Yarkar,
The stringlist is been generated correctly in the WSDL
<xsd:element name="ArrayOfstringItem" type="xsd:string" maxOccurs="unbounded" />
The additional document stuff is the wrapper that the WSD generator is putting on the service (it strips that off when handing off to the service). The wrapper is necessary if you are going to use the new WSD functions, you don’t have to the old way will still work, even though the old way still has a wrapper concept.
I see several issues however with the way you are going about this:
-Generating WSDL from an existing service is not the best design pattern in my opinion. Better to design your WSDL and associated schema outside of webMethods. This will give you the greatest control over your schema and associated composition of types for messages. It will also better protect you from any provider specific implementation of schema types that may cause interoperability issues.

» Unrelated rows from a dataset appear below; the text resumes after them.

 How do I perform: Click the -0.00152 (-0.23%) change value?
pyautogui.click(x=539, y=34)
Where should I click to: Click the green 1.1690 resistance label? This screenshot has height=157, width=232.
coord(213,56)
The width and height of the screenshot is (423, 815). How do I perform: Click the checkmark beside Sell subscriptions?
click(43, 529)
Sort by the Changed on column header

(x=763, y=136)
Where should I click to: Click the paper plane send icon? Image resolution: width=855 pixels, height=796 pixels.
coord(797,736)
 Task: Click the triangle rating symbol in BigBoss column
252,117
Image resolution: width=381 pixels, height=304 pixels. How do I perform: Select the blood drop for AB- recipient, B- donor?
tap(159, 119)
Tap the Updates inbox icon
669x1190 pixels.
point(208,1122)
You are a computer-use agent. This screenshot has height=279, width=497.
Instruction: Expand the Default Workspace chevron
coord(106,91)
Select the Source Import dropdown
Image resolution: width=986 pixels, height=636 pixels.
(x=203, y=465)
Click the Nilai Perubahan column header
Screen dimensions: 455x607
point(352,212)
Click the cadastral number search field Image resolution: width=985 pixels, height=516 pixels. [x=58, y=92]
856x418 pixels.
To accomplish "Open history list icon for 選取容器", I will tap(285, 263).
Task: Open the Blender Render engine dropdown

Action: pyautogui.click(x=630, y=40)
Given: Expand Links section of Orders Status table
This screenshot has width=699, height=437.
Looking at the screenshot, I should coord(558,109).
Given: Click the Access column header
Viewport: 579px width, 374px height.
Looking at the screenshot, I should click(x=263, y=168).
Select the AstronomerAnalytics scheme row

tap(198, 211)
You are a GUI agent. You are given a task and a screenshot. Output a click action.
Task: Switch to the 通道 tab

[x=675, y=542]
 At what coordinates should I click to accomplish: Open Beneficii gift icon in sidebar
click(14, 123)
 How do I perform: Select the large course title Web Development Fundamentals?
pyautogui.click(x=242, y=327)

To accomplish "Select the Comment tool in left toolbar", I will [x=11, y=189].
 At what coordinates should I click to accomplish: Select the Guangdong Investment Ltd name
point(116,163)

-If you have an existing service that you want to expose the functions, better to still do the WSDL outside of webMethods and then put in a abstract service that will pass off the invocation to your existing service. Benefits being you are hiding the underlying implementation of your webMethods IS service from the consumer, the abstract service is just that and less likely to have a change impact to the consumers. The new WSD provider model is actually trying to do this for you. However I still like a separate abstract service that handles the invocation of the downstream service(s).
-Your schema libraries probably aren’t going to exist with this implementation either, limited your reuse of existing types.
There are many many different ways to do this and there is not just one right way. For me using a router or facade pattern has been very successful. The abstract web service basically handles the incoming soap message and routes it off to the appropriate service using a common message type defined within webMethods IS. I use either an asynch publish or a pub/wait depending on the needs of calling clients.
The benefits of this are hidden implementation, less brittle services and greater reuse. It also means since I’m using messaging internally to the IS/Broker that the actual implementation service can now be invoked/trigger by a common message from within the IS meaning other protocols can play even if they don’t support web services.
The main point here is that there are multiple ways to implement web services within the IS to achieve some good benefits which include agility, reuse, and abstraction. However they all start with doing your schema and WSDL design outside of the implementation.
Sorry for the long winded response :o but it’s one of my hot buttons. I just don’t see the point of web services without thought to the benefits outlined above.